■ **ACTIVITY**:
Every line that contains "agent" must be located and copied from the data.

■ **WORKING DATA**:
● ● ● ● ●
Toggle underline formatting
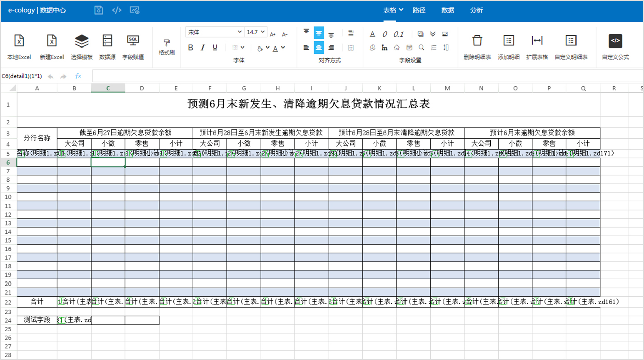Screen dimensions: 644x360 tap(215, 48)
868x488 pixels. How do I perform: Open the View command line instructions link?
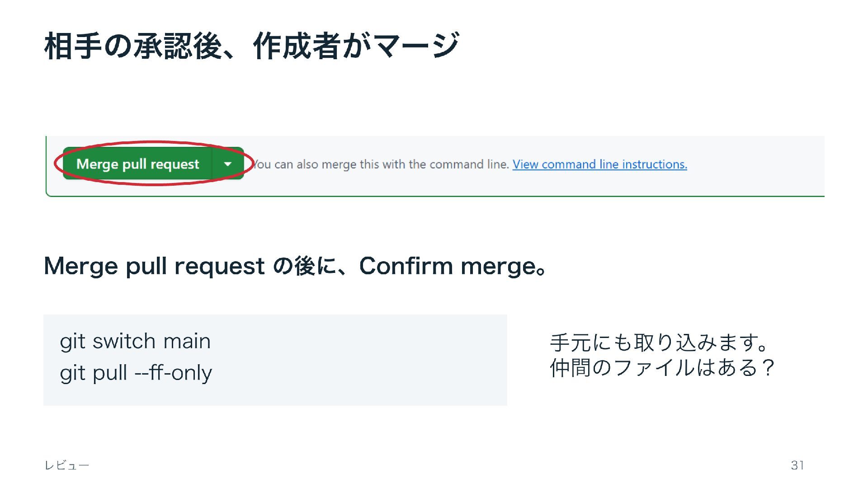[599, 164]
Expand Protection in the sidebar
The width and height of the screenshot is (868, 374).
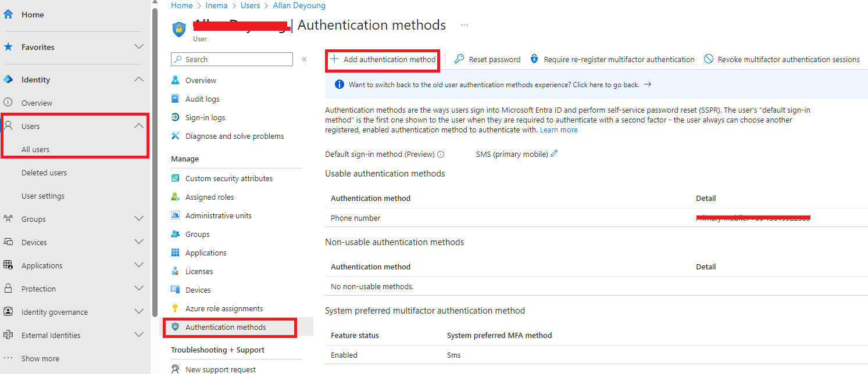coord(139,288)
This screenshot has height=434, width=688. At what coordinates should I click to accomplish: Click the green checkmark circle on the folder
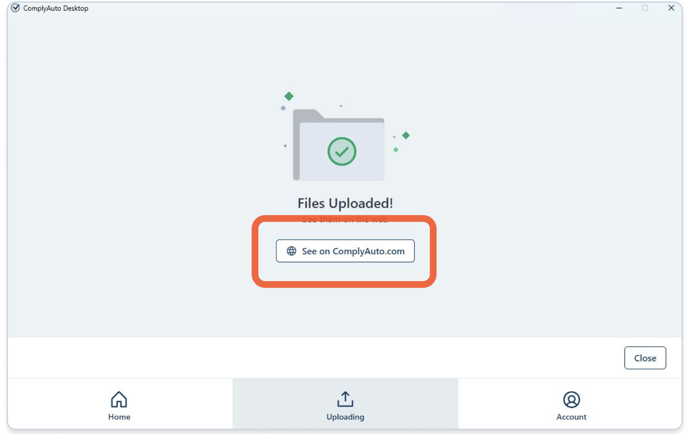pyautogui.click(x=342, y=152)
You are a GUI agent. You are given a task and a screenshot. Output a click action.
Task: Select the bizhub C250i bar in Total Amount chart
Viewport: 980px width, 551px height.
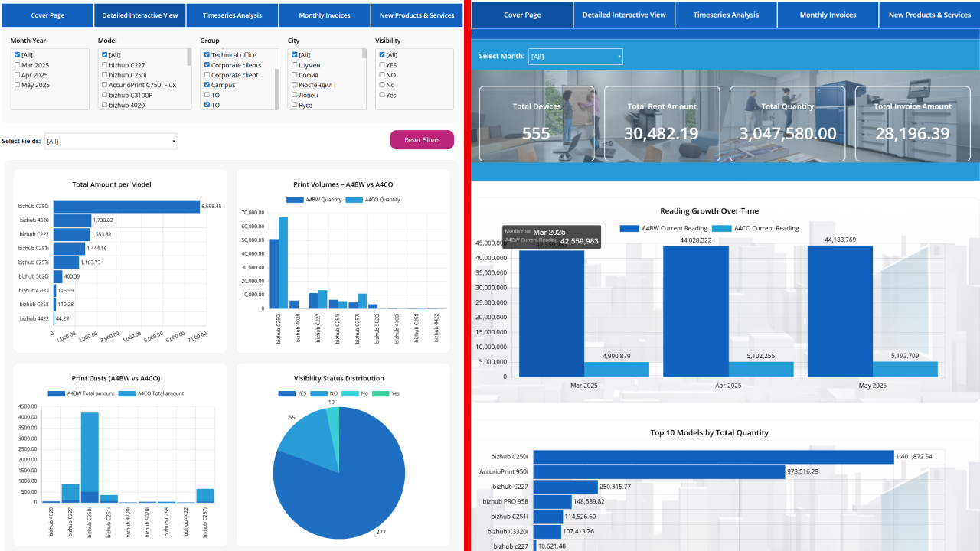(x=126, y=207)

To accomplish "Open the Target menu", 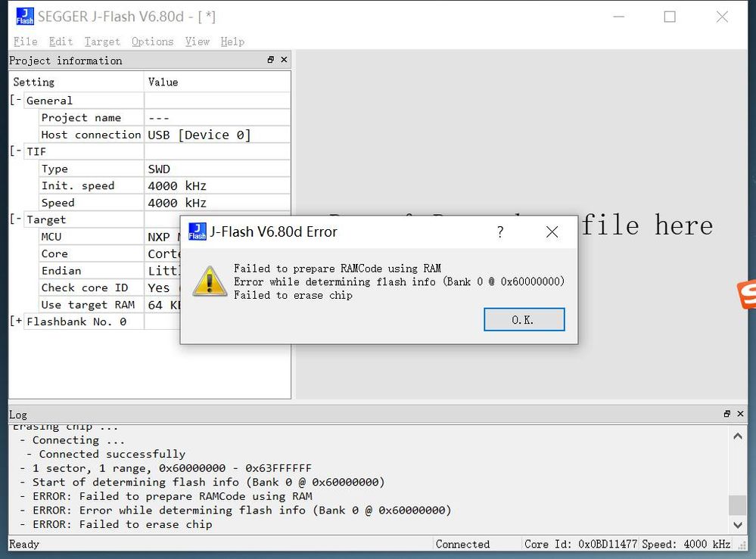I will coord(101,42).
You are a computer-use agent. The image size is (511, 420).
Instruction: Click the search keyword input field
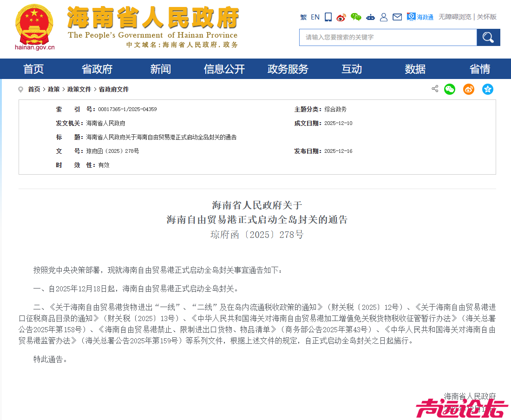click(x=387, y=37)
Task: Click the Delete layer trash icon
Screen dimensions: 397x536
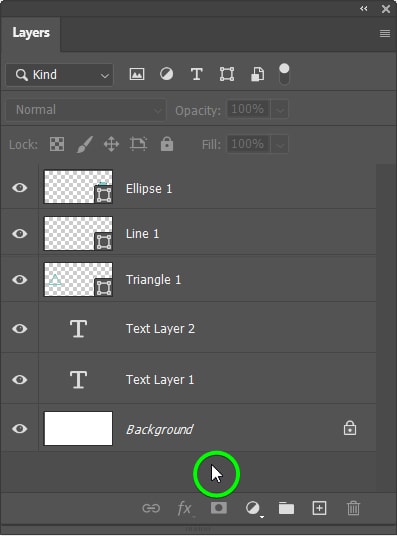Action: pyautogui.click(x=353, y=508)
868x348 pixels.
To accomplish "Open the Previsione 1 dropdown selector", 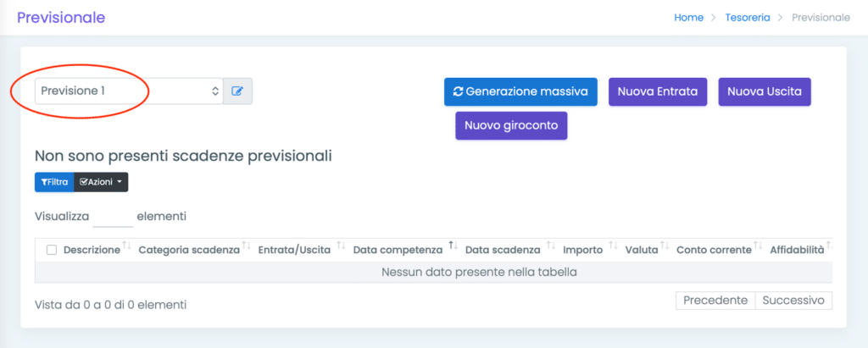I will coord(129,91).
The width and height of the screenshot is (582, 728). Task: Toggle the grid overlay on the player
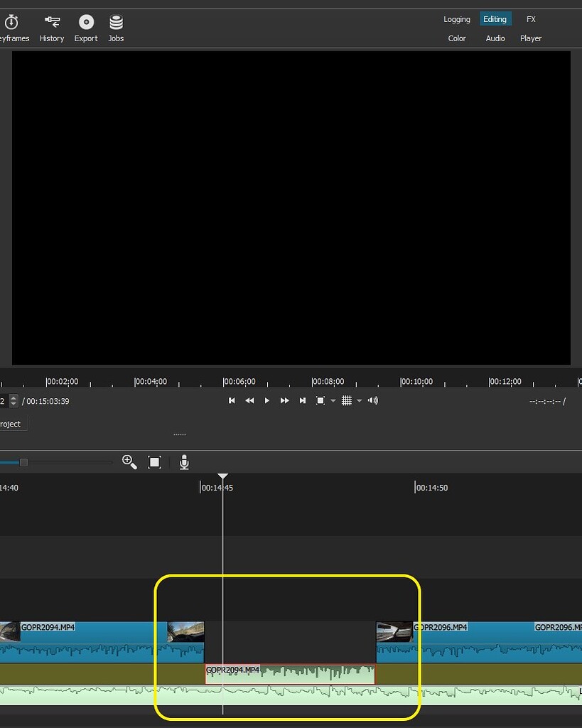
● ● ● ● ●
■ **ANSWER**:
You are a GUI agent. You are given a task and a screenshot. Output a click action.
You are a computer-use agent. The image size is (511, 420).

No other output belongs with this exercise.